Sadly, in the history of Christianity, cruelty to animals has often been justified through some sort of utilitarian ethics. That is, since we seem to gain something out of it, we do not have to worry about what we are doing. As Andrew Linzey notes, this goes contrary to what is related in Scripture where we can see God’s concern for the whole of creation:
Once the biblical insight is grasped that God really does care for all creatures, we are forced to grapple with an other-than-anthropocentric view of the world. What value (or use” other creatures may have to us is an entirely different issue form their value to Almighty God. We cannot assume (as does so much historical and contemporary theology) that what is of benefit to us is automatically God’s will. Our own estimation of our own needs and welfare cannot be the only basis for determining our relations with fellow creatures. Christian theology in that regard seems to have baptized an essentially utilitarian view of other-than-human-creatures. 
It is interesting to note that many who show utter disregard for what befalls animals often are the same ones who decry pragmatic, utilitarian approaches to morality; can they not see the self-contradiction when they try to justify their actions through such a utilitarian approach? Christian theology might point out other animals have a different ontological status than the rest of humanity, but that status still has objective standards, standards which are violated when a utilitarian approach to our actions towards them becomes the means by which our duties to them are undermined. If utilitarian ethics are wrong when being used to justify treating a fellow human as a mere object, then utilitarian ethics are wrong when they are used to treat any sentient creature as a mere object for our pleasure. We are responsible for them.
“A righteous man has regard for the life of his beast, but the mercy of the wicked is cruel” (Prov. 12:10 RSV). If we are to be righteous, we will show forth such righteousness naturally: we will treat with respect the whole of God’s creation. We will not abuse animals. We will not be cruel. We will not justify cruelty to others based upon the pleasure we get out of such cruelty. Our path to holiness will lead us to consider the whole of God’s creation, and we will see to do what we can to lift it up for the glory of God.
We are called to be people who follow after God and to be holy as he is holy. God is compassionate and merciful to all: God does not take someone’s status on the great chain of being as an excuse to be needlessly cruel to them. We should, therefore, not use what we think our place in the great chain of being as an excuse to look down upon and disrespect the rest of creation. We should show it respect, treating it with great care, following the way God treats us. We, after all, would find it terrible if he treated us in the manner in which we treated the rest of his creation. How God treats us with his love is how we should treat others. We must truly find our proper relationship with the world at large, taking into consideration the needs not only of our fellow humans but the needs of the rest of the world. Then we will have begun to take on and act upon the image of God which is within us.

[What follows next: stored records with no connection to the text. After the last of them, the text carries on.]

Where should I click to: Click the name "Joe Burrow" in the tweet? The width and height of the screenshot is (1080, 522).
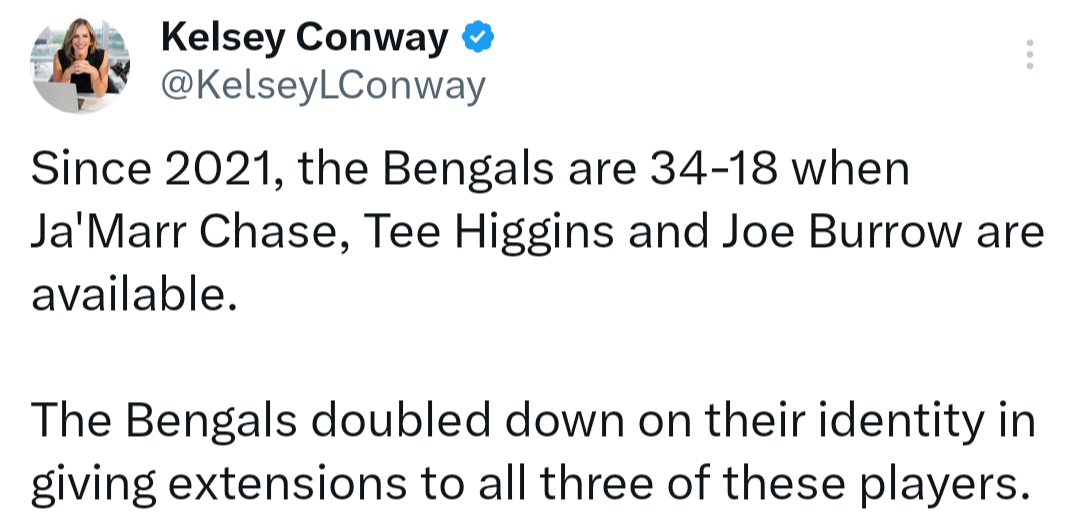tap(824, 233)
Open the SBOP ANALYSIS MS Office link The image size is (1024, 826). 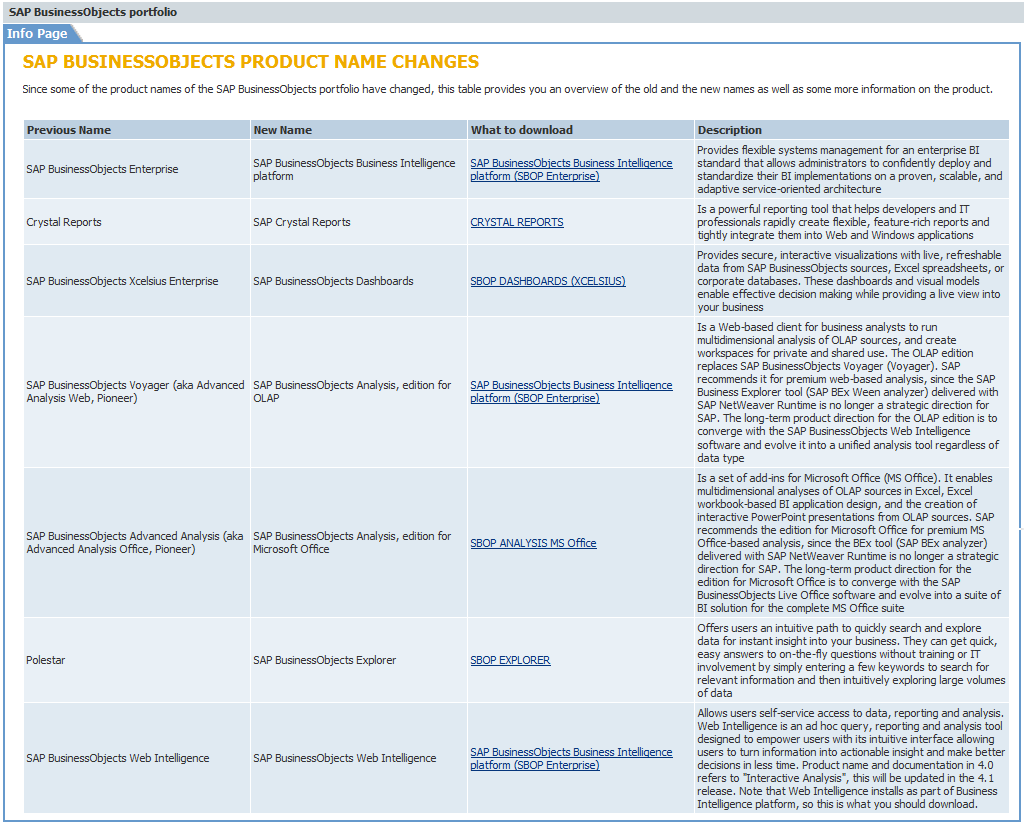click(533, 543)
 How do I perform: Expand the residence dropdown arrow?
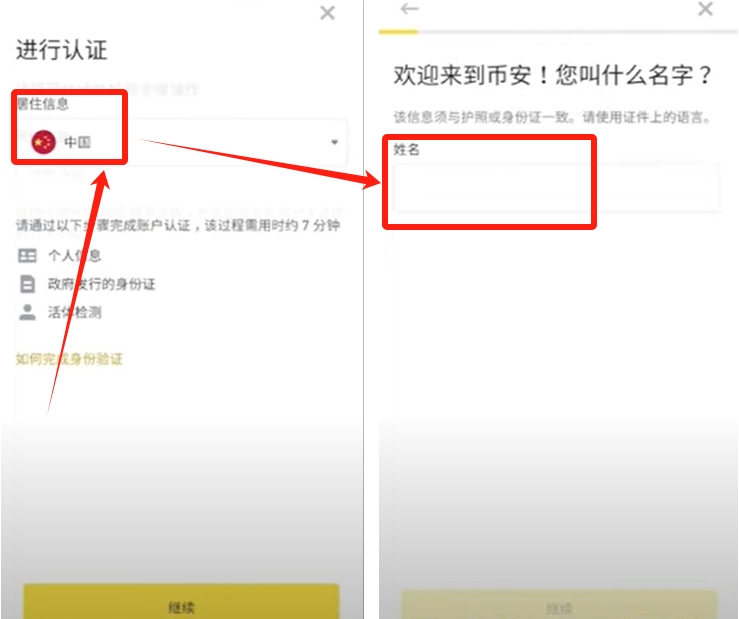(334, 142)
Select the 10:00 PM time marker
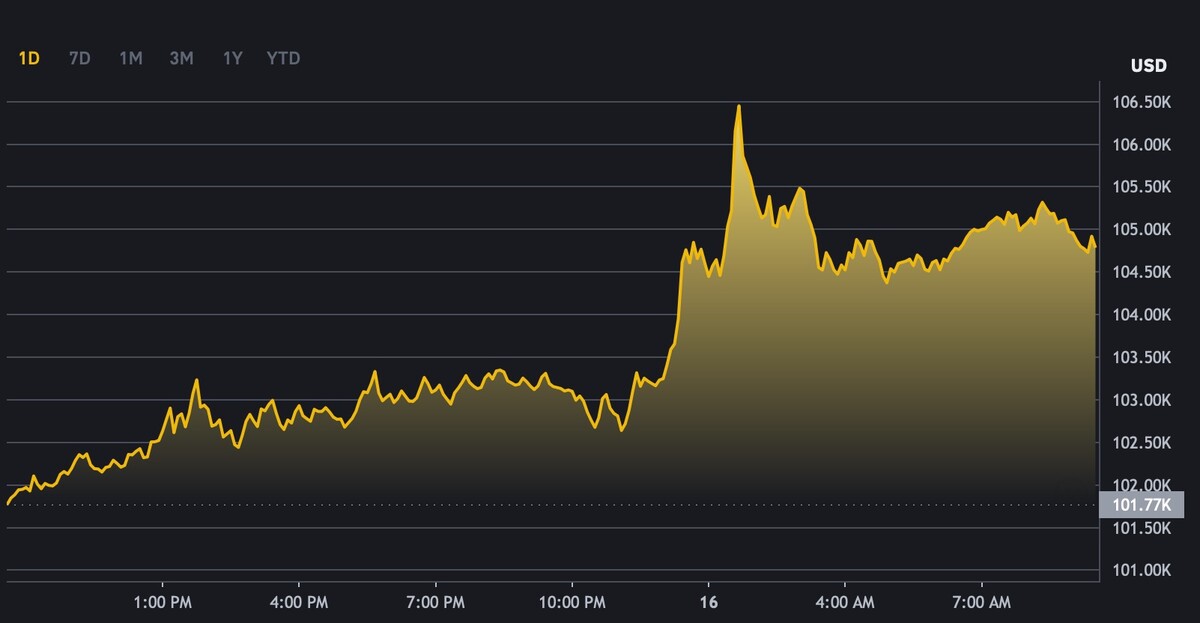This screenshot has width=1200, height=623. tap(572, 603)
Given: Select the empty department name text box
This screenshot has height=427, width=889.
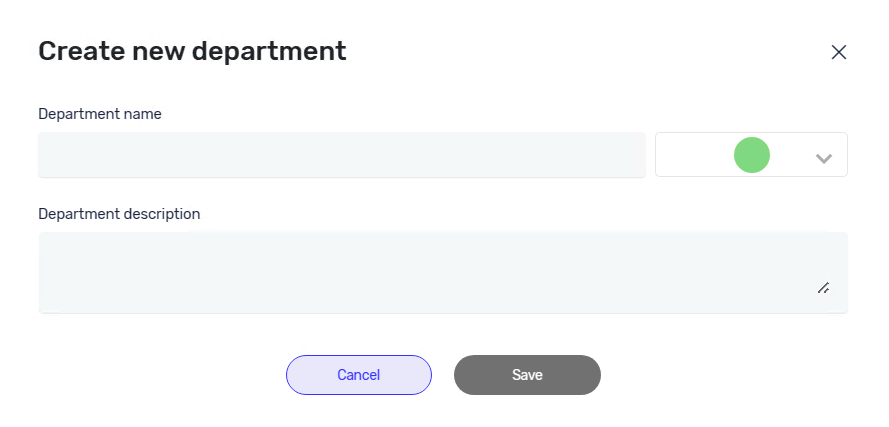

 Obviously, this is true not just with animals, but with the rest of creation as well. Nonetheless we have a closer relationship with animals because of our evolutionary connection with them. Plus, we can say our greater concern for them could and should relate to their place on the great chain of being.
 St. John Chrysostom, “Homilies on Romans” in NPNF1(11):546 [Homily XXIX].
 International Theological Commission, Communion and Stewardship: Human Persons Created in the Image of God. Vatican Translation. ¶79.
 Tom Regan “The Struggle for Animal Rights” in Animal Rights: A Historical Anthology. Ed. Andrew Linzey and Paul Barry Clarke (New York: Columbia University Press, 2004), 181.
 Andrew Linzey, Creatures of the Same God: Explorations in Animal Theology (New York: Lantern Books, 2009), 13.